Comparison of CpG distribution in the coding region of 121 genes from six species supports the mCpG mutational hotspot explanation of CpG suppression in methylated species at position II-III and III-I.
phl is zygotically expressed and encodes a potential Ser/Thr kinase. phl acts downstream of tor.
phl is essential for continued cell proliferation of diploid cells in the larva.
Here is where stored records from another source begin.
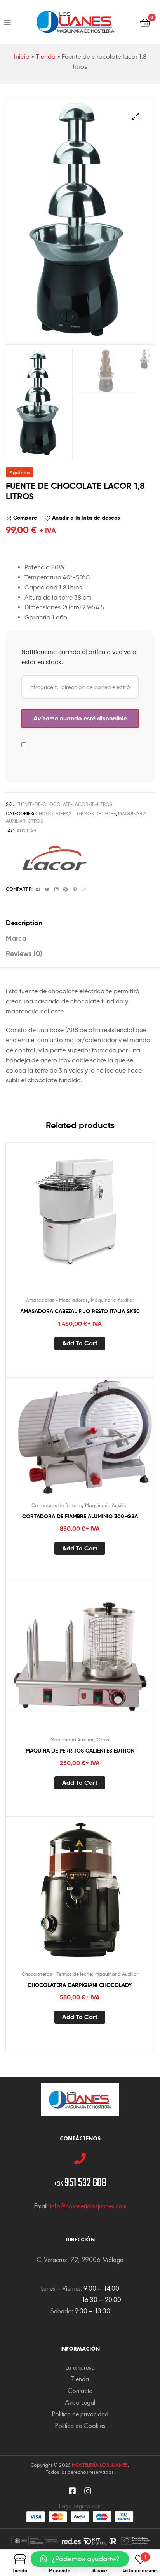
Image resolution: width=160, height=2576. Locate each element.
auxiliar (26, 831)
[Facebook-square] (72, 2491)
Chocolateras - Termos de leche (75, 813)
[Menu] (7, 22)
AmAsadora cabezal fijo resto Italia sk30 (80, 1311)
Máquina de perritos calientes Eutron (80, 1750)
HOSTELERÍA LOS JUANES (100, 2464)
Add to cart (79, 1343)
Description (24, 922)
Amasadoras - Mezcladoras (57, 1300)
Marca (16, 938)
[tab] (80, 922)
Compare (25, 517)
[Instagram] (88, 2491)
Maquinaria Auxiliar (112, 1300)
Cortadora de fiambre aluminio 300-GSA (80, 1516)
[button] (80, 2559)
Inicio (22, 56)
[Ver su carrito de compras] (145, 22)
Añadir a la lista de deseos (86, 517)
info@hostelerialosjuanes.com (88, 2205)
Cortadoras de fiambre (56, 1505)
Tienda (46, 56)
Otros (35, 821)
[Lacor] (54, 858)
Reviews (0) (24, 953)
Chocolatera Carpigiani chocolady (80, 1984)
The wild-type allele of phl seems to be involved in the setting up of positional values in embryos and also in the proliferation of diploid cells in imaginal discs (Ambrosio, Mahowald and Perrimon, 1989a). phl mutants are recessive early-pupal lethals, which display very small imaginal discs. Embryos derived from germ-line clones and lacking phl+ activity show the 'torso' or 'pole hole' phenotype; structures at the anterior and the posterior end (spiracles, anal tufts and the entire eighth abdominal segment) fail to develop (Perrimon, Engstrom and Mahowald, 1984a; Perrimon, Engstrom and Mahowald, 1984b; Ambrosio, Mahowald and Perrimon, 1989a). The fate map of the blastoderm is shifted posteriorly and fewer segments with more cells result. A partial rescue of these mutants has been obtained with phl+ sperm (Ambrosio, Engstrom and Mahowald); all structures posterior to abdominal segment seven are missing (Perrimon and Mahowald, 1986).